Time to go into Sheldon Brown mode (may he ride in peace). Handlebars have a few different diameters. Your standard road bar is going to be 23.8mm diameter at the ends and either 25.4mm, 26.0mm or (heaven forfend) 31.8mm in the center. Your standard flat bar is going to be 22.2mm at the ends and 25.4mm or (again with the fatties?) 31.8mm in the center. So something designed for a flat bar (like, say, for instance, a RapidFire Plus shifter) will fit a 22.2mm diameter. And yet I left the store with every intention of jamming said 22.2mm diameter shifter onto a 23.8mm diameter road bar. In my defense, I was an English major.
My (soon to be proven faulty) hypothesis was that the clamp seemed to have enough material to do a bit of low-budget Dremel machine work, thus giving me the World's Only Drop-Bar Bike With RapidFire Plus (WODBBWRFP). So when I got home, I fired up said Dremel and set to work hogging out some aluminum. And it WORKED! Until I tried to tighten the now-23.8mm clamp over the 23.8mm bars and snapped it like the pop-can-thin aluminum that it was. Ugh. Good thing I got those cables in the kit, because this cheap shifter just became an expensive paperweight.
But, being unable to accept failure (and with the Dremel still warm), I had a bit of a break from reality. Next thing you know, most of the clamp had been "machined" away (along with the gear indicator), and I was digging through the parts boxes, cackling like a maniac.
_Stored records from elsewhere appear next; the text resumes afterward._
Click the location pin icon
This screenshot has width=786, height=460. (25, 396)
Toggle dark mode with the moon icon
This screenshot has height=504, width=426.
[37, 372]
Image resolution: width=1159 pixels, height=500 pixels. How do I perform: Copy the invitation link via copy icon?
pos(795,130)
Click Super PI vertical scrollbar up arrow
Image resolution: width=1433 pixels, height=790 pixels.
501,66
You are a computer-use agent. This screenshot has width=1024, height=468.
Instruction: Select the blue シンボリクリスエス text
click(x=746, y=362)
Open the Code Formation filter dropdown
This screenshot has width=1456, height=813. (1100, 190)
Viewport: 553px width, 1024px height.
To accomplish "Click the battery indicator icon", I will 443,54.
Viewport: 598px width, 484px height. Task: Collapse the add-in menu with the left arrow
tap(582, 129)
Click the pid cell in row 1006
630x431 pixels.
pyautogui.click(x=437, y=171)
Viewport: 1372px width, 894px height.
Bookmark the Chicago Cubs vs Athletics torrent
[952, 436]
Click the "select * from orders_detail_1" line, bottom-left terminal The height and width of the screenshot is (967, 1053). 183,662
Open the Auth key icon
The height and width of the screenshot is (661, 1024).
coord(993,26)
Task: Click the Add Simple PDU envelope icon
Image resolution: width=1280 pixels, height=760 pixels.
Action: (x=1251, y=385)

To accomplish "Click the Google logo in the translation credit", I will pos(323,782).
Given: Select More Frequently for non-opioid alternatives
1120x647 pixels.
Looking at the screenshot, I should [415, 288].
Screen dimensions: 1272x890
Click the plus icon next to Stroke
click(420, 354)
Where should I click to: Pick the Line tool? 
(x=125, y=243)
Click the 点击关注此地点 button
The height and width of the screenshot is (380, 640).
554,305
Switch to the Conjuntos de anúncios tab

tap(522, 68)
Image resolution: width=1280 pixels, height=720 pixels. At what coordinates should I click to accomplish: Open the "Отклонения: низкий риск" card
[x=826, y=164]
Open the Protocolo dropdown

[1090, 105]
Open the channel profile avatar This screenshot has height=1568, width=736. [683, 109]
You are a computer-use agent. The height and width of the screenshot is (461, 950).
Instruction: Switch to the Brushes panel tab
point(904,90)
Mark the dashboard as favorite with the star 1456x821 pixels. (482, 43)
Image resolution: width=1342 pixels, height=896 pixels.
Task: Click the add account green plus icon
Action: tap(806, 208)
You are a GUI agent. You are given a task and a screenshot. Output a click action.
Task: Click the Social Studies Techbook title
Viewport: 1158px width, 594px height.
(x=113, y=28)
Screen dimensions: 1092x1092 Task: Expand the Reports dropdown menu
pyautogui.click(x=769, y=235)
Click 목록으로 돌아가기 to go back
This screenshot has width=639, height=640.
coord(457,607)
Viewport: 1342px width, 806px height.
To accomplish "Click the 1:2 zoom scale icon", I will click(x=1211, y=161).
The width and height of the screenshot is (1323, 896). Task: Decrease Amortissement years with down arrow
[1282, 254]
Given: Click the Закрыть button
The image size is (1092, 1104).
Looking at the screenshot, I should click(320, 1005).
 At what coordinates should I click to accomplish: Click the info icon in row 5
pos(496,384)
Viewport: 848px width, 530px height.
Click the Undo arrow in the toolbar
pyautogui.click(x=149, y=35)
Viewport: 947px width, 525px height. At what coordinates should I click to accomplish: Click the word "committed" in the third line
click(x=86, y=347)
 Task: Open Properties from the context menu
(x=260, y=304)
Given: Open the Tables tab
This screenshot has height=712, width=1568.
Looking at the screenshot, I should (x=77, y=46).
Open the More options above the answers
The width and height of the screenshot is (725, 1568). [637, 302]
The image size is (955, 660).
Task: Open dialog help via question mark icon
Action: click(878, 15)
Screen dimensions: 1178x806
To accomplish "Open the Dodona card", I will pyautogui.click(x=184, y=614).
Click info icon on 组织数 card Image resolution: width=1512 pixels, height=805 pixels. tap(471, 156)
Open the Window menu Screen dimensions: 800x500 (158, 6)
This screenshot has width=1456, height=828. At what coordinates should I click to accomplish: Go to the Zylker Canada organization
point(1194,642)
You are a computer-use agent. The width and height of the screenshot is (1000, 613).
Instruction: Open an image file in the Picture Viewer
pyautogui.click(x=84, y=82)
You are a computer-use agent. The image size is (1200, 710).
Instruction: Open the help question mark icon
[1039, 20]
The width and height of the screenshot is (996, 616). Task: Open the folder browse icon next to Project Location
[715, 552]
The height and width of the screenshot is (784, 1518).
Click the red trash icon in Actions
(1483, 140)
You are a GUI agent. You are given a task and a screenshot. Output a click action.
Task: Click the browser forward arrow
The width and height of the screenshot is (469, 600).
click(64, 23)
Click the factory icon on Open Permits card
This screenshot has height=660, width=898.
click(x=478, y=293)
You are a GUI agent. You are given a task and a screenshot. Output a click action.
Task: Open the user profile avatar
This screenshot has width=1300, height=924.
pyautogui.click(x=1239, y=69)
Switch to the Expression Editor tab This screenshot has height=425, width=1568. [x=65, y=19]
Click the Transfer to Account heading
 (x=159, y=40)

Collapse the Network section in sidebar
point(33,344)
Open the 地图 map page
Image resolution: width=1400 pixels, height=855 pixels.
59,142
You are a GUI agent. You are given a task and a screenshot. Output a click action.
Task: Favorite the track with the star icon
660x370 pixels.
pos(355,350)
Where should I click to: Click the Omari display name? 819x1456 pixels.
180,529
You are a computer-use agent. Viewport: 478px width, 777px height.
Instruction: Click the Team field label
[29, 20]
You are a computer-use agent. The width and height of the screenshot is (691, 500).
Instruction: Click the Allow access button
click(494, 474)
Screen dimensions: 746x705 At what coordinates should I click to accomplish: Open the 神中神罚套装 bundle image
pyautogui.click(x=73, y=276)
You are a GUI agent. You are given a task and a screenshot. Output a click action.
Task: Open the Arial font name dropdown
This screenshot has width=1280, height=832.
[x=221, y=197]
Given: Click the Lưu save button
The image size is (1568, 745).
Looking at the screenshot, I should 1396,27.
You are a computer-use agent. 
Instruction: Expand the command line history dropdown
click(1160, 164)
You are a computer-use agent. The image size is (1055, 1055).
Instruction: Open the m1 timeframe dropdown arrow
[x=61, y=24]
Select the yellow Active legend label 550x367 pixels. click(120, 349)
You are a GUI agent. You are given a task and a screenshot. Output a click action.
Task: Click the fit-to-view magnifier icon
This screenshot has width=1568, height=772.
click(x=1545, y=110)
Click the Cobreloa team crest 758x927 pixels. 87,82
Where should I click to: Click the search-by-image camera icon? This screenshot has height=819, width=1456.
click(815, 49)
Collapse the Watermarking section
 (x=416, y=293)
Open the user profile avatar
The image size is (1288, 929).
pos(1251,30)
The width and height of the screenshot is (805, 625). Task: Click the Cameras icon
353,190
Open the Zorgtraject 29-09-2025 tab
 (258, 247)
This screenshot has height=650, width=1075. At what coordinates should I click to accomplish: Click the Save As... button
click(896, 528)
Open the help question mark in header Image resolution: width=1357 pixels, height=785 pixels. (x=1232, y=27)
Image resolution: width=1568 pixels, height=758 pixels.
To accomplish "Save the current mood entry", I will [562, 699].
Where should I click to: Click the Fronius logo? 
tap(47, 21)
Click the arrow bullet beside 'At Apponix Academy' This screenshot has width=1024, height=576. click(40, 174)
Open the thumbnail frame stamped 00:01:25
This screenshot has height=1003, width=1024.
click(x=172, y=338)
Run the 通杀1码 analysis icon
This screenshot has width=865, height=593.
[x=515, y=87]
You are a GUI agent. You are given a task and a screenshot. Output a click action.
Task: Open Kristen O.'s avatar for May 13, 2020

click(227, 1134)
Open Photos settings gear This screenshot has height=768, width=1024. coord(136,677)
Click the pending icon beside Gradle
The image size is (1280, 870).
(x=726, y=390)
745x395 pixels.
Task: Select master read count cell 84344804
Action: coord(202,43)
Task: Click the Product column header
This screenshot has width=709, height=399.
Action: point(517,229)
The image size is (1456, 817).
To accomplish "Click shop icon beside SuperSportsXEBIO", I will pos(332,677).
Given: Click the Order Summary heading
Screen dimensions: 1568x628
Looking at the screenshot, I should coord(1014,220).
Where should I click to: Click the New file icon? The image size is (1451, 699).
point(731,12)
A few bolts, a rubber shim, and an old reflector bracket later, and voila!
Do not try this at home. No, really.
That's right, baby. You're seeing the WODBBWRFP in its natural habitat! You can identify the beast by the following distinctive characteristics:
- It's ugly as sin.
- The shifter isn't particularly stable on the bars.
- The guts of the shifter are probably doomed to premature failure since a major chunk of the dustcover had to be surgically removed.
- Honestly, the shifter was pretty much crap to begin with since Shimano has knocked 8-speeds down into their lowest component castes*.
The horror... the horror...
*That would be Shimano Altus, which -- in a bizarre alternative universe where advertising couldn't lie -- would be marketed with one of the following slogans:
- Altus: Disappointing Cheapskates On Mountain-Bike-Shaped Objects (MBSOs) Since the Early 90s.
- Altus: Just Like Tourney, Except You Can't Buy It At Wal-Mart.
- Altus: If This Were A Road Group, It Would Just Get A Number Instead Of A Made-Up Name.
- Altus: Because Alivio Sounds Vaguely Dirty.